Customer & Event Data Engineering
- Engineer scalable
customer, identity, household, and event-based data models.
- Support Customer
360-style datasets with consistent metric definitions.
- Ensure alignment between
operational data models and reporting consumption.
Legacy Data Modernization & Migration
- Reverse engineer legacy
reporting logic and migrate workloads to Databricks.
- Support data
reconciliation, validation, and parallel run strategies.
- Document and communicate
metric changes during modernization.
Data Engineering Best Practices
- Treat data pipelines and
SQL as production-grade code with Git-based version control.
- Implement CI/CD
pipelines, peer reviews, data quality checks, and monitoring.
- Maintain clear
documentation, lineage awareness, and ownership definitions.

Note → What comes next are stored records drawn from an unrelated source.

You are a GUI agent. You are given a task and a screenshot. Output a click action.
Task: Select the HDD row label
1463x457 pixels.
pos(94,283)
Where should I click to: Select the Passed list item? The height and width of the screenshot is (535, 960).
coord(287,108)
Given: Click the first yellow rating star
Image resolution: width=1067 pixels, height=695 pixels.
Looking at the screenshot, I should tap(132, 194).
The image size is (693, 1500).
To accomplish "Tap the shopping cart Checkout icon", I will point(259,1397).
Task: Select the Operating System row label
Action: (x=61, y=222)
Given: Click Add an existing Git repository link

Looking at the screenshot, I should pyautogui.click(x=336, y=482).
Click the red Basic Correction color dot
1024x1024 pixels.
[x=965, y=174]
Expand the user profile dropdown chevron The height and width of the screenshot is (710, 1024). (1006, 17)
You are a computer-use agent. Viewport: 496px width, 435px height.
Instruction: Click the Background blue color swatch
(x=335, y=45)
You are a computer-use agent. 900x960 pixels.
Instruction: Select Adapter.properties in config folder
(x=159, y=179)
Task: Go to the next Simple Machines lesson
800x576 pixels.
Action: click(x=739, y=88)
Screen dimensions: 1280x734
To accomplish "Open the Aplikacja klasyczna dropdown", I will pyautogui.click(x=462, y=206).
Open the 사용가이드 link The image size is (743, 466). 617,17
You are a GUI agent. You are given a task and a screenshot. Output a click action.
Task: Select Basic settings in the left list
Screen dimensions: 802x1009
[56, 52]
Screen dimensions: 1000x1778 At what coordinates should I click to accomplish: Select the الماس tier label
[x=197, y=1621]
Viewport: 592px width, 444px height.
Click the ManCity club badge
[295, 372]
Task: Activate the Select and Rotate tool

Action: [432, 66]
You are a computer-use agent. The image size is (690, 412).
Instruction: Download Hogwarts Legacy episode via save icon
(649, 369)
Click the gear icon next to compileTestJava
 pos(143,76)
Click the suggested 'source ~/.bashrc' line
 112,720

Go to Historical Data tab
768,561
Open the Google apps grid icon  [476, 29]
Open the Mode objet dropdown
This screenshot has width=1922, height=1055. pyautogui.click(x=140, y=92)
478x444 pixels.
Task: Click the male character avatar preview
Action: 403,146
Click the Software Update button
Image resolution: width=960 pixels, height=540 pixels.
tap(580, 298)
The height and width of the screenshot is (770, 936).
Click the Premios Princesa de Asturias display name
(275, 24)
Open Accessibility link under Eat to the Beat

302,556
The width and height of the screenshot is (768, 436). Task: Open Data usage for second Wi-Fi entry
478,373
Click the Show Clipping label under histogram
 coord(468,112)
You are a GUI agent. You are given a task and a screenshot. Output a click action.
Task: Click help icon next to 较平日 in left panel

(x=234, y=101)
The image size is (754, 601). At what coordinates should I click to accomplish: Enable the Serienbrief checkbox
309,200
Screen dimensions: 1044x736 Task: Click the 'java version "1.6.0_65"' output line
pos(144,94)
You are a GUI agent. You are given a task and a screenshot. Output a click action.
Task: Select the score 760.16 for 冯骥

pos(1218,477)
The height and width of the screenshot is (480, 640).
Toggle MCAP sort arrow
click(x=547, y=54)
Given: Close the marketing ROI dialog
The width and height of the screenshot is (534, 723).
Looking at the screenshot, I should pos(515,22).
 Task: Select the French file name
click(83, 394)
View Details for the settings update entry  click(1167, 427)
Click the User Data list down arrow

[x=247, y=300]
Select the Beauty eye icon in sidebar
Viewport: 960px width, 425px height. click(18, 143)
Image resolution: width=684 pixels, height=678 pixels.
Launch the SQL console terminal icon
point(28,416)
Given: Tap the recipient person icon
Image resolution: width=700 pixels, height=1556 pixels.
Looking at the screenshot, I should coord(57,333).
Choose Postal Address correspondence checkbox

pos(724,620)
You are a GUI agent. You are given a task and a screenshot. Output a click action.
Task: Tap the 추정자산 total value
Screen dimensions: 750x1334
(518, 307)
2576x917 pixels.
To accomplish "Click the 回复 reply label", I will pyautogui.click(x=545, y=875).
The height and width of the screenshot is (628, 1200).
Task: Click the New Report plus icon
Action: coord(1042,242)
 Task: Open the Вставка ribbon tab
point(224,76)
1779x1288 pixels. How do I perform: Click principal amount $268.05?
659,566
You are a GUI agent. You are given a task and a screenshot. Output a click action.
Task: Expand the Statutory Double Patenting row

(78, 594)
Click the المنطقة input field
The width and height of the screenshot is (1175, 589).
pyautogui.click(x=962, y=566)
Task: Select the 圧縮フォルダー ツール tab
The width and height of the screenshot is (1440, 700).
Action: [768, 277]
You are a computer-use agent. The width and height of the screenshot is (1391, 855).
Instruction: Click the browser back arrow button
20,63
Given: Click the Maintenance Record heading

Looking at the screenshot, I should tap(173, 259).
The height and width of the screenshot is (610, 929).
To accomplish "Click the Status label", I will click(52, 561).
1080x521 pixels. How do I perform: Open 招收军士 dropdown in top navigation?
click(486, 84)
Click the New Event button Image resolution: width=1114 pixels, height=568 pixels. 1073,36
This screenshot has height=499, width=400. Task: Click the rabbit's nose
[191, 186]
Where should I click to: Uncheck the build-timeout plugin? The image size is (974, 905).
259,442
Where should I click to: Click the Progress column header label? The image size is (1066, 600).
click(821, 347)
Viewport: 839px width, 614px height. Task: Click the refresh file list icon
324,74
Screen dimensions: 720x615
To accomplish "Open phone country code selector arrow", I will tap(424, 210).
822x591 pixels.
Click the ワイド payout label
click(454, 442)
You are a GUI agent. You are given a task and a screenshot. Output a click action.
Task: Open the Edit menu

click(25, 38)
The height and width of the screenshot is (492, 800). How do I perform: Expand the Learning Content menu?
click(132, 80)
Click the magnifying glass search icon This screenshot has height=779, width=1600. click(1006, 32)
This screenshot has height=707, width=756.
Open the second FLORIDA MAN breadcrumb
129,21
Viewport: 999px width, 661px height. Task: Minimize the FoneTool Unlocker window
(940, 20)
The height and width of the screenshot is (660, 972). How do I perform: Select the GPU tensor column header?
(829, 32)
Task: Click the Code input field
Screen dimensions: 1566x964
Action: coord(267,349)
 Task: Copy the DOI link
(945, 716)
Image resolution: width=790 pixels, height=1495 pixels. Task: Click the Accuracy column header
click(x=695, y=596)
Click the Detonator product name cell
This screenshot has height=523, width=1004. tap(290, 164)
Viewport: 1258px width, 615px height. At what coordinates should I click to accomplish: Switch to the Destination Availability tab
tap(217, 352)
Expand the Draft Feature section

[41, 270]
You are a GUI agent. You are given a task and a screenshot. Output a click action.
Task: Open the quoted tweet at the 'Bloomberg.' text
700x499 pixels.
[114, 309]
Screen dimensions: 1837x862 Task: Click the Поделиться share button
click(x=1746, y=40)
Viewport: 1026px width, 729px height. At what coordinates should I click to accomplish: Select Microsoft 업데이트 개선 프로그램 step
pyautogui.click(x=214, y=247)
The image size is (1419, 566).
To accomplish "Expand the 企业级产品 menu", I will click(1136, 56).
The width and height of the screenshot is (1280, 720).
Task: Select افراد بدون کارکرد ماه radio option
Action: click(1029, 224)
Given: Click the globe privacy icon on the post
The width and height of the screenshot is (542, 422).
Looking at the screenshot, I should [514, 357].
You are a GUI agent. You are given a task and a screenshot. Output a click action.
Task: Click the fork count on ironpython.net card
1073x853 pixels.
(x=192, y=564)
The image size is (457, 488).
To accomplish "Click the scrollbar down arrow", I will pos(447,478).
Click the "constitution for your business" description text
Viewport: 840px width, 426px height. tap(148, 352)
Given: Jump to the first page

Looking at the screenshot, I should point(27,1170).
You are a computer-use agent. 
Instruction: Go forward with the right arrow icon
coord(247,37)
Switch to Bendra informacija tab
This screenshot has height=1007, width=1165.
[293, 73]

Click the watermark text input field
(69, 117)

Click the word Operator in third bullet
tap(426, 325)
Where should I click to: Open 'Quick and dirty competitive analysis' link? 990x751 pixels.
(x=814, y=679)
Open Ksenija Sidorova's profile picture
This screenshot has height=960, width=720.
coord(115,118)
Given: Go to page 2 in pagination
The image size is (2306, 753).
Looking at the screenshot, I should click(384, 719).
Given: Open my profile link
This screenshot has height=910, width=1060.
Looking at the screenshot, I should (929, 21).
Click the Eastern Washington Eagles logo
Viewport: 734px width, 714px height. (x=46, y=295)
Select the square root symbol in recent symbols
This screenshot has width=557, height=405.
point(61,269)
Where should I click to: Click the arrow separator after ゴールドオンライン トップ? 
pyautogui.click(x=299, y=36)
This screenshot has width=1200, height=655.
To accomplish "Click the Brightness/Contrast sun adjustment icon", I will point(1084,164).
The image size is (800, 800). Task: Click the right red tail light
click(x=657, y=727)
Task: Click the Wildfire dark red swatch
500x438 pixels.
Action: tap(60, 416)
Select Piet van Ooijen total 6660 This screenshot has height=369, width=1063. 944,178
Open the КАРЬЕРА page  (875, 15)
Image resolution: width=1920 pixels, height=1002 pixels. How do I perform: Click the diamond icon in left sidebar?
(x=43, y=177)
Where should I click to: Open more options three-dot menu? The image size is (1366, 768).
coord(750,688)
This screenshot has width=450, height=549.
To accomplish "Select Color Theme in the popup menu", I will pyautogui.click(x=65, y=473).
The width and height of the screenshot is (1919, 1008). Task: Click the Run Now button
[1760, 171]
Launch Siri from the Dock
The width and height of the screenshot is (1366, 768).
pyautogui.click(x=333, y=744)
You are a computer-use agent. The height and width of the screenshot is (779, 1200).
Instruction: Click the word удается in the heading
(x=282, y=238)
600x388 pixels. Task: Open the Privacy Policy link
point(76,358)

Collaboration & Stakeholder Engagement
- Collaborate with
Analytics, BI, Product, Marketing, and Data Science teams.
- Translate business
requirements into scalable technical solutions.
- Clearly explain data
logic and platform changes to non-technical stakeholders.
Required Qualifications
- 6–8 years of experience
in Data Engineering.
- 4–6 years of hands-on
experience with Databricks, Apache Spark, PySpark, and Delta Lake.
- Strong SQL expertise on
distributed data platforms.
- Solid understanding of
data modeling, lakehouse architecture, and analytics enablement.
- Experience with
orchestration tools such as Azure Data Factory, Airflow, or similar.
- Experience working with
cloud platforms (Azure, AWS, or GCP).
Good to Have – AI & Modern Data Tooling
- Working knowledge of
AI/ML fundamentals and data engineering support for ML workloads.
- Exposure to Databricks
MLflow, Feature Store, or Model Serving.
- Familiarity with GenAI /
LLM ecosystems such as OpenAI, AWS Bedrock, LangChain, Langgraph
- Basic understanding of
prompt engineering, embeddings, or AI-assisted analytics.